Description of the task :: Each line below needs to be returned exactly. Skip any picture.

>>>>>

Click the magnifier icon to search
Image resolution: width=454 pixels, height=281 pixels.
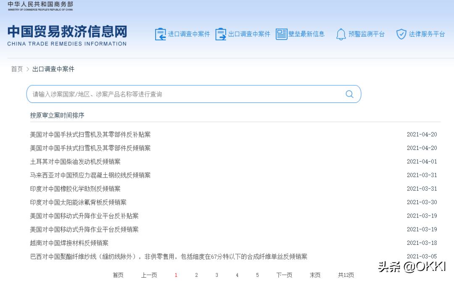(x=349, y=94)
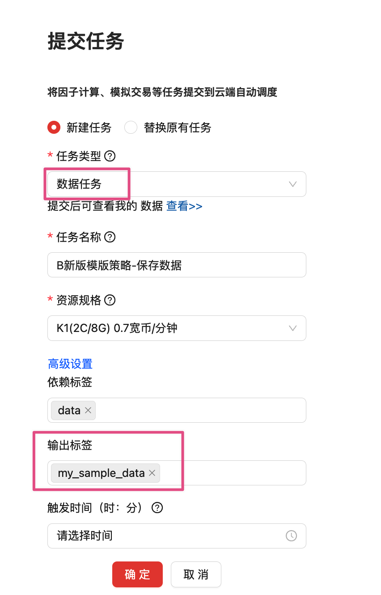The width and height of the screenshot is (381, 595).
Task: Toggle the 高级设置 section
Action: pos(70,364)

<<<<<

Response box ::
Click the magnifier icon to search
Image resolution: width=454 pixels, height=281 pixels.
(x=349, y=94)
The width and height of the screenshot is (381, 595).
Task: Toggle the 高级设置 section
Action: pos(70,364)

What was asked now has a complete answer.